Written by: Dave Cantrell
With his Cali-inflected Bowiesque pop croon, lyrics that crossbreed Andy Partridge’s skewed intelligence with Robyn Hitchcock’s skewed wit, and his petulantly easy-going faculty for shaping pop structures to his every whim, there are a number of things that come as no surprise when it comes to Anton Barbeau. One is the simple fact that the man’s albums, whether with chums and erstwhile Soft Boy Egyptians Andy Metcalfe and Morris Windsor in Three Minute Tease or dressed in the complicated raiments of his solo career, are unfailingly endowed with an astonishingly seductive, manicured charm, full of a buoyant complexity that nonetheless presents as fully AM accessible.
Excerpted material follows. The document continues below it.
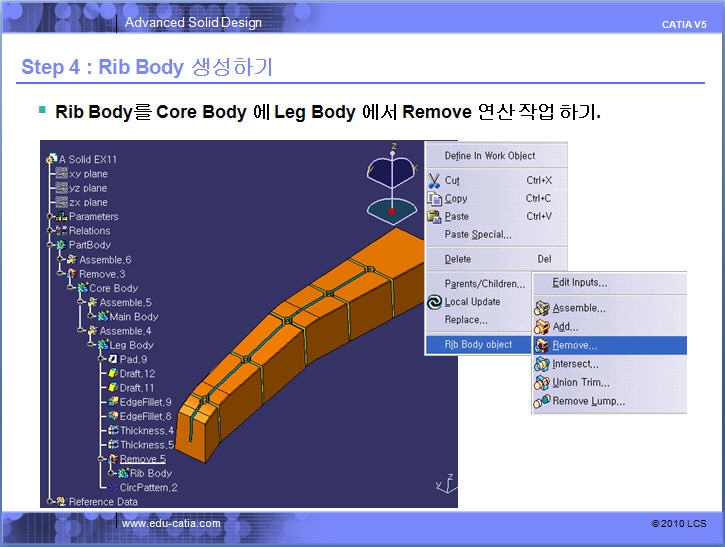The image size is (725, 547).
Task: Choose Remove... from the submenu
Action: point(575,345)
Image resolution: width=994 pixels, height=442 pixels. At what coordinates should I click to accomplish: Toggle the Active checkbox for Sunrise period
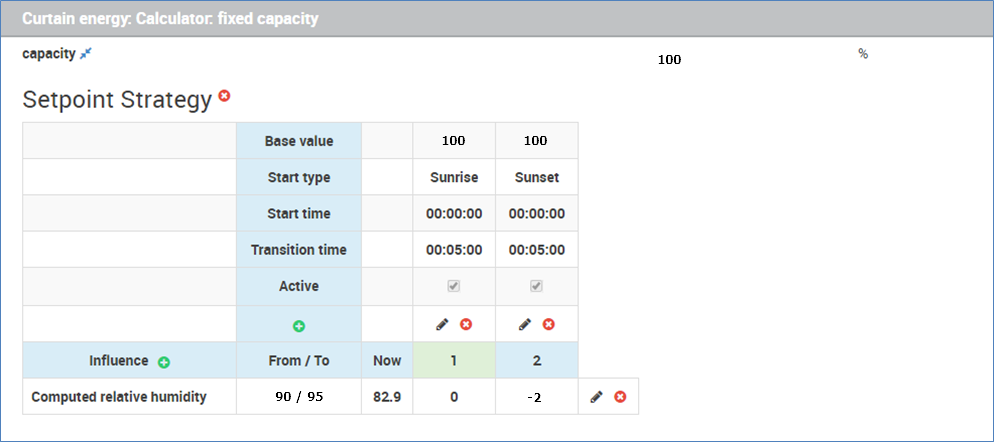(x=453, y=286)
Another is the talent that pulls itself into his orbit – the aforementioned Metcalfe-Morris axis, for instance, present again here alongside appearances by XTC’s Colin Moulding (though curiously not on the Diana Dors cameo’d, shiftingly unabashed “Swindon”), Michael Urbano, Martin Gordon from Sparks, Corner Laughers’ Karla Kane and others, which isn’t to mention previous involvements with Bevis Frond and many likes – that would seem to indicate some measure of implicit magnetism at work. Still another non-surprise is why it can be a bit hard to keep up with one of Barbeau’s albums, never mind the artist himself.
While self-referencing what he does as ‘pre-apocalyptic psychedelic pop,’ a tag I’ll certainly not try to improve upon, splashingly concise as it is, the fact remains that even inside that singular class of genre there’s plenty of room to get deliriously lost and not a little dizzy. On Magic Act (so-named in an autobiographic nod to the magic kit his uncle -a professional magician but of course he was – handed down to his young nephew) we roam like dreaming avatars from the biting though oddly loving off-center satire of “High Noon” wherein Colin’s nimble sneak of bass beds under Jesus incarnating as a human cannonball, his mom in turn getting shot into space and Dracula’s kid comes a cropper, to the twisted domestic diorama of “Milk Churn in the Morning,” as poptastic a track as 2016 is going to see (unless you count the short, pop-Rundgren-goes-Zappa-absurd of “Sit Your Leggy Down” that brought to mind the phrase ‘Tommy James dadaism’ and is still in my head to this day) to the lively foodie lysergia of “Black Lemon Sauce” with its busy popsike glaze and palate-cleansing moment of delicious chaos to – immediately following, reasonably enough – “Heavy Psychedelic Toilet” where conflates our most basic functions with the dreamy transcendence of godheaded space travel (more or less) and where that scene in Trainspotting might well be recast in a golden-hazed, jewel-twinkling glow. All the time the arrangements package up the treats with an almost pitiless efficiency, think Field Music – or XTC for that matter – wrapped in a tasty spangled garage fuzz, drizzled with glistening psych-glam inference, spiked top to bottom with rock’n’roll innuendo. There’s something of the encyclopaedic sound-and-history wizard about Barbeau and he exudes as much joy exploiting it as we get listening to it.
So, one more thing that’s no surprise when it comes to Anton Barbeau? That he’s accumulated volumes of critical acclaim wherever he’s roamed, it trails behind him like comet dust and Magic Act will prove no different. This guy is, truly, some kind of irascible pop genius.